In this complex case, a supplementary insurer is accused of not acting in support of its obligations.
Missouri Court Allows Breach of Fiduciary Duty Claim Against Excess Insurer
In its recent decision in SSM Health Care Corp. v. Repwest Ins. Co., 2014 U.S. Dist. LEXIS 158164 (E.D. Mo. Nov. 7, 2014), the United States District Court for the Eastern District of Missouri had occasion to consider whether an insured can maintain a breach of fiduciary duty claim against its excess insurer for its denial of coverage for an underlying settlement.
Repwest insured SSM under an excess workers’ compensation policy for losses in excess of $300,000. SSM had a number of comp claims asserted against it that ultimately were settled for an amount higher than $300,000. Upon settlement, SSM demanded reimbursement from Repwest with respect to one of the claims. Repwest refused any indemnity obligations on several grounds, including the basis that the settlement amount did not actually exceed $300,000. SSM later brought suit against Repwest for breach of contract, vexatious refusal to pay, declaratory judgment and breach of fiduciary duty and an award of punitive damages. Repwest moved to dismiss SSM’ claim for breach of fiduciary duty on the basis that Missouri law does not recognize a fiduciary relationship between an excess insurer and its insured.

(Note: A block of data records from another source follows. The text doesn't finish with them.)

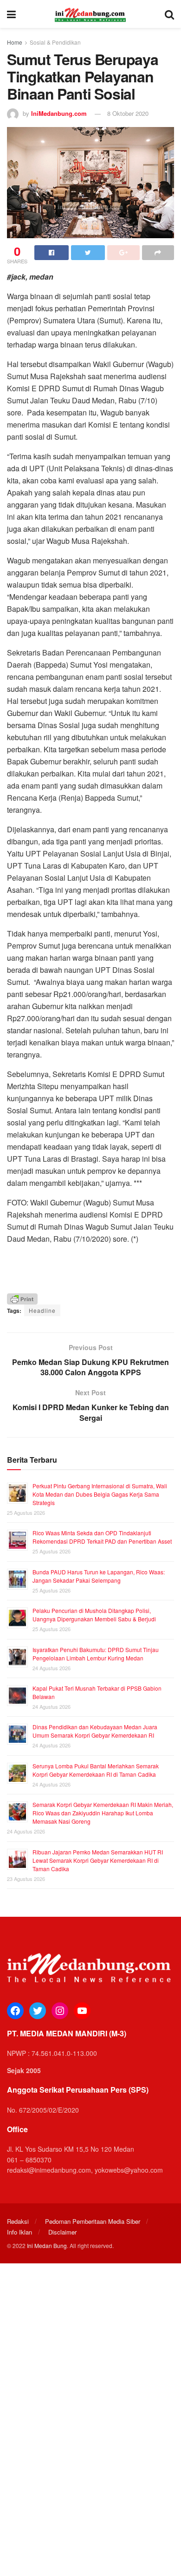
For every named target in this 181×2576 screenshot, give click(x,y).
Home (14, 42)
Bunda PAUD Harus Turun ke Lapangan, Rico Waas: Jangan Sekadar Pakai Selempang (98, 1576)
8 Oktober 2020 (128, 113)
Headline (42, 1310)
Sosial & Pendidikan (55, 42)
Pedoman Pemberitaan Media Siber (92, 2221)
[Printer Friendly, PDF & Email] (22, 1297)
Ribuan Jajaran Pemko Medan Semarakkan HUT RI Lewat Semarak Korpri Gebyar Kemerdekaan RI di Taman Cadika (97, 1860)
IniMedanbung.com (59, 113)
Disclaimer (62, 2232)
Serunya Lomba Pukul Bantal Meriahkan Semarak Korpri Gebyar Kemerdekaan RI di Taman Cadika (95, 1770)
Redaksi (18, 2221)
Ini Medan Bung (47, 2245)
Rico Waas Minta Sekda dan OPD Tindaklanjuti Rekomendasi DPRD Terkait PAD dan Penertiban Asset (102, 1537)
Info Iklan (19, 2232)
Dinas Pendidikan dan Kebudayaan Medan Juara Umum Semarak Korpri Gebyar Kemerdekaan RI (94, 1731)
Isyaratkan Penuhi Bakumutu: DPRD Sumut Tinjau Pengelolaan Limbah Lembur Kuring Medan (95, 1654)
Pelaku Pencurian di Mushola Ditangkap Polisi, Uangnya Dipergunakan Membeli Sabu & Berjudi (94, 1614)
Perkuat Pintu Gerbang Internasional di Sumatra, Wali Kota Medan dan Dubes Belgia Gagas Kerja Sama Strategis (99, 1494)
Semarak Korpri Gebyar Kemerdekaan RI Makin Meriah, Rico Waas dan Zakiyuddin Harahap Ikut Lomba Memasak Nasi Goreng (102, 1812)
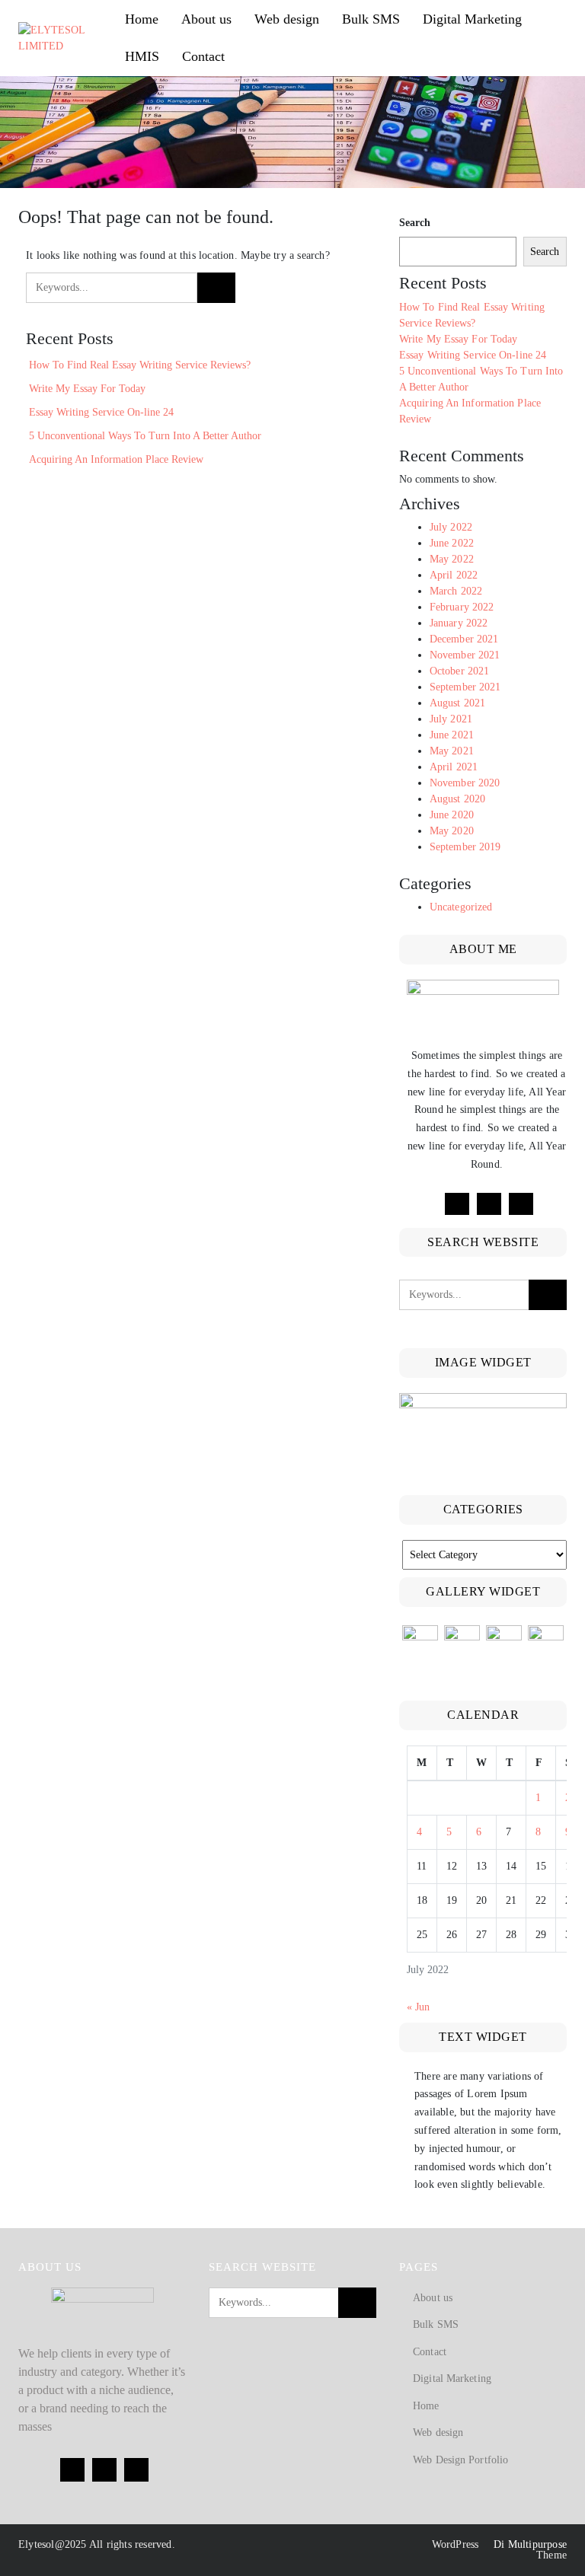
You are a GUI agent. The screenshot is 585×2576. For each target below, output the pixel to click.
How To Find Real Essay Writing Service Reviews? (140, 365)
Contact (203, 56)
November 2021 (465, 655)
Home (141, 19)
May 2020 (452, 831)
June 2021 (452, 735)
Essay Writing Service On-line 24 (101, 412)
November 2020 (465, 783)
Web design (286, 19)
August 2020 (457, 799)
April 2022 (454, 575)
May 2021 (452, 751)
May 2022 (452, 559)
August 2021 (457, 703)
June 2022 (452, 543)
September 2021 (465, 687)
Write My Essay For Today (87, 388)
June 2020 (452, 815)
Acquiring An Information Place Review (116, 459)
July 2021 (451, 719)
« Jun (418, 2007)
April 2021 (454, 767)
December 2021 (464, 639)
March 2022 (456, 591)
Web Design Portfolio (460, 2460)
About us (206, 19)
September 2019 (465, 847)
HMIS (142, 56)
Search (414, 222)
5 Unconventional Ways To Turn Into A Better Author (145, 436)
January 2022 (459, 623)
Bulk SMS (371, 19)
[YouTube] (521, 1204)
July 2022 (451, 527)
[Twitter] (489, 1204)
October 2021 (459, 671)
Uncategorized (461, 907)
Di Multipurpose (529, 2544)
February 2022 (462, 607)
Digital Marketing (472, 19)
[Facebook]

The court agreed that Missouri law generally does not generally recognize a fiduciary relationship between an insurer and its insured. It nevertheless observed that a fiduciary relationship can arise in various circumstance, such as when an insurer is “entrusted to defend a claim on behalf of the insured.” While Repwest pointed out that as an excess insurer, it had no duty to defend, the court nevertheless concluded that SSM alleged sufficient facts to raise a question as to whether SSM had it placed its trust in Repwest with respect to the underlying claim. Key among these facts for the court were that SSM kept Repwest apprised of the underlying claim and of the progress of settlement negotiations and that Repwest’s coverage counsel ultimately consented to the settlement amount. The court noted that it was “plausible that by giving Repwest confidential information about the progress of settlement negotiations, SSM ‘reposed trust’ in Repwest as to its property and business.” From these facts, the court agreed that at least on a motion to dismiss standard, SSM sufficiently stated a case that it could have justifiable relied on Repwest’s consent to settlement such that a fiduciary obligation was created.